## TASK DIRECTIONS
Please transcribe exactly the lines from the one containing "[ปิดข้อความลงชื่อเข้าใช้] (190, 70)" through the end of the records below, both included, and nothing else.

## WORKING DATA
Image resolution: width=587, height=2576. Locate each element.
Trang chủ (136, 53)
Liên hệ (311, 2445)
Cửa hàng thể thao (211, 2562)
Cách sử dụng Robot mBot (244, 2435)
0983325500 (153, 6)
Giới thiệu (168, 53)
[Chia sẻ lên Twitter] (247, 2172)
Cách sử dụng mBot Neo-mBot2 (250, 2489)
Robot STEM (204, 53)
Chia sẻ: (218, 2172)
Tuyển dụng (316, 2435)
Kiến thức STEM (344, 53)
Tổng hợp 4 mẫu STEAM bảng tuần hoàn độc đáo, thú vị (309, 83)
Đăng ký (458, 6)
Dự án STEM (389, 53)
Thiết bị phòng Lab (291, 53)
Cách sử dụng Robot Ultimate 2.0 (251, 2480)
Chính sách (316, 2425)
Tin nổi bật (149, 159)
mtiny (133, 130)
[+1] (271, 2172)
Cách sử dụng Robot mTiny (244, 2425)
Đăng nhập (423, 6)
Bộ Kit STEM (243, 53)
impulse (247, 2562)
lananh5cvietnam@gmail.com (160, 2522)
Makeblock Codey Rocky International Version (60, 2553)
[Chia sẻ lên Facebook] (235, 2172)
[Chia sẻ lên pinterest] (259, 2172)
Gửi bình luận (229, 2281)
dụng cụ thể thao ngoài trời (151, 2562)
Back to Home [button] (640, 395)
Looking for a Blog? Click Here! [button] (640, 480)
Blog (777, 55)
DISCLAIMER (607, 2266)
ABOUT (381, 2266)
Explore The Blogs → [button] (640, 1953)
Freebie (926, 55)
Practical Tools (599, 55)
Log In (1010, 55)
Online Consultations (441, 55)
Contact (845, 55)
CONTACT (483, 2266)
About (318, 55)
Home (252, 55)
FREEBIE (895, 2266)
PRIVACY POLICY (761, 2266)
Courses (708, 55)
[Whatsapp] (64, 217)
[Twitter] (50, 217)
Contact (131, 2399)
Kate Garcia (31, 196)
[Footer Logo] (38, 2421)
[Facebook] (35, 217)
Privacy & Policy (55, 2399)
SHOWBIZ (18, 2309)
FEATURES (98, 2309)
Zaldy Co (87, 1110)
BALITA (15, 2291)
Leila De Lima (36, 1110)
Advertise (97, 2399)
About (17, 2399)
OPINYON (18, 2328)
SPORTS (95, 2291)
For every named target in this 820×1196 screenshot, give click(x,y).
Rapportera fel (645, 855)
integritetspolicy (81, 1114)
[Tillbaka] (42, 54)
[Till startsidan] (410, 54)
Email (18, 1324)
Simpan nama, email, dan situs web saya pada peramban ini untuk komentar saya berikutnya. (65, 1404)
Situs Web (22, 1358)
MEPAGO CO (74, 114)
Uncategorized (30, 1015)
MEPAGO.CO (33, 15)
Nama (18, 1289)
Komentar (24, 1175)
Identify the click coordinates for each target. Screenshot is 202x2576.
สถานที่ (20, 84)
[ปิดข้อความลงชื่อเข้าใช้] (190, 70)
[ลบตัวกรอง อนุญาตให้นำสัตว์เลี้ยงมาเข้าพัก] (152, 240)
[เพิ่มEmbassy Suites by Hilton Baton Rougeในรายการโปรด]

## WORKED SOLUTION
[ปิดข้อความลงชื่อเข้าใช้] (190, 70)
[ลบตัวกรอง อนุญาตให้นำสัตว์เลี้ยงมาเข้าพัก] (152, 240)
[เพิ่มEmbassy Suites by Hilton Baton Rougeในรายการโปรด]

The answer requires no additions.